Recorded in 1969, this deluxe 2CD set comprises 3 albums by the critically acclaimed free jazz exponets.
Includes a photo-laden booklet with informative notes.
Originally comprised of saxophonists Roscoe Mitchell and Joseph Jarman, trumpeter Lester Bowie, bassist Malachi Favors, and later, drummer Famoudou Don Moye, the Art Ensemble of Chicago enjoy a critical reputation as the most influential avant-garde jazz ensemble of the 1970s and '80s. During the late '60s and early '70s, the Art Ensemble helped pioneer the fusion of jazz with European art music and indigenous African folk styles. They also combined music from sanctified church services, minstrel shows, and bawdy houses of late 19th and early 20th century America - with a modernist spirit and lively stage show that involved face paint and costumes as well as hundreds of musical instruments…

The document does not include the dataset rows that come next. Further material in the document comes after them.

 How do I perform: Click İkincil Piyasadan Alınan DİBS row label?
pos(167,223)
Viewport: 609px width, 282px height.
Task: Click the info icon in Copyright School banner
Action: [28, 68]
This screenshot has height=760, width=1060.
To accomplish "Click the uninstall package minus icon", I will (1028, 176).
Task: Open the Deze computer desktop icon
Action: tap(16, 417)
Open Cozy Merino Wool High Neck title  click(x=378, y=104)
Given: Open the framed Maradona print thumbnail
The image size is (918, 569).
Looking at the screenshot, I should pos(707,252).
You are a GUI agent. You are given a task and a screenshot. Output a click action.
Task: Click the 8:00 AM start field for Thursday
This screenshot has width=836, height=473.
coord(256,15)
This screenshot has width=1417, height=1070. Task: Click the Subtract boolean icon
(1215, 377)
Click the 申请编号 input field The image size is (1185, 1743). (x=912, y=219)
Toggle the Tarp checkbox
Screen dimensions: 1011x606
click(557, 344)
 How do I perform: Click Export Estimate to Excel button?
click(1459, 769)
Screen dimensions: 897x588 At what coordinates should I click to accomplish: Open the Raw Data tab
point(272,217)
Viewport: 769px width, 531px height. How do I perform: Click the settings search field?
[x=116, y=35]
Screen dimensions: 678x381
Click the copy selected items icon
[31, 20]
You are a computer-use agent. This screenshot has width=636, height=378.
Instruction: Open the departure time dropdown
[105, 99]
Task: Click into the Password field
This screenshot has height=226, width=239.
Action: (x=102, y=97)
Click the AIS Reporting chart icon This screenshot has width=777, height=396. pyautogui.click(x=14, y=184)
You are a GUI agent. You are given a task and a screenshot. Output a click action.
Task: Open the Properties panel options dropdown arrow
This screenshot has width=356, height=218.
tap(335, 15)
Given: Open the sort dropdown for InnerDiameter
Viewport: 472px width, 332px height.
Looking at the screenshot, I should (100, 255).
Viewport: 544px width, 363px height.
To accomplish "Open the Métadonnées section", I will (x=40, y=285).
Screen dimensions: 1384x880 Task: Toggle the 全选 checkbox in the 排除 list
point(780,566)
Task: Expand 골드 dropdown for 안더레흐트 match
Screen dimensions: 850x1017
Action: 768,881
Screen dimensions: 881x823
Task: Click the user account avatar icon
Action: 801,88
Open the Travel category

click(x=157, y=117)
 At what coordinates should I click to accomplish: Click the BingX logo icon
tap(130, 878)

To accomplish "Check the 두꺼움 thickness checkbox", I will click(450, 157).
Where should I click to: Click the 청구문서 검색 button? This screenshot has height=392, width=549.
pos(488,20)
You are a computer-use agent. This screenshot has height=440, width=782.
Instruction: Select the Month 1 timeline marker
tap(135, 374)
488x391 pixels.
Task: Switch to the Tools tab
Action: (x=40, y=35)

This recording, comprised of two complete Art Ensemble of Chicago albums – Les Stances a Sophie with singer Fontella Bass from 1970 and People in Sorrow from 1969 – offers two very different sides of the group's sound from this key period in their development. Recorded in France and released on the Nessa label in the United States, the two discs show how much in command the AEC were of their strengths even at that early date, though for the record it should be noted that with the exception of Don Moye and Lester Bowie, the trio of Roscoe Mitchell, Joseph Jarman, and Malachi Favors had been playing together since 1965. Living in self-imposed exile in France, the band explored the complete historical continuum of jazz and moved the free jazz boundary further to the left.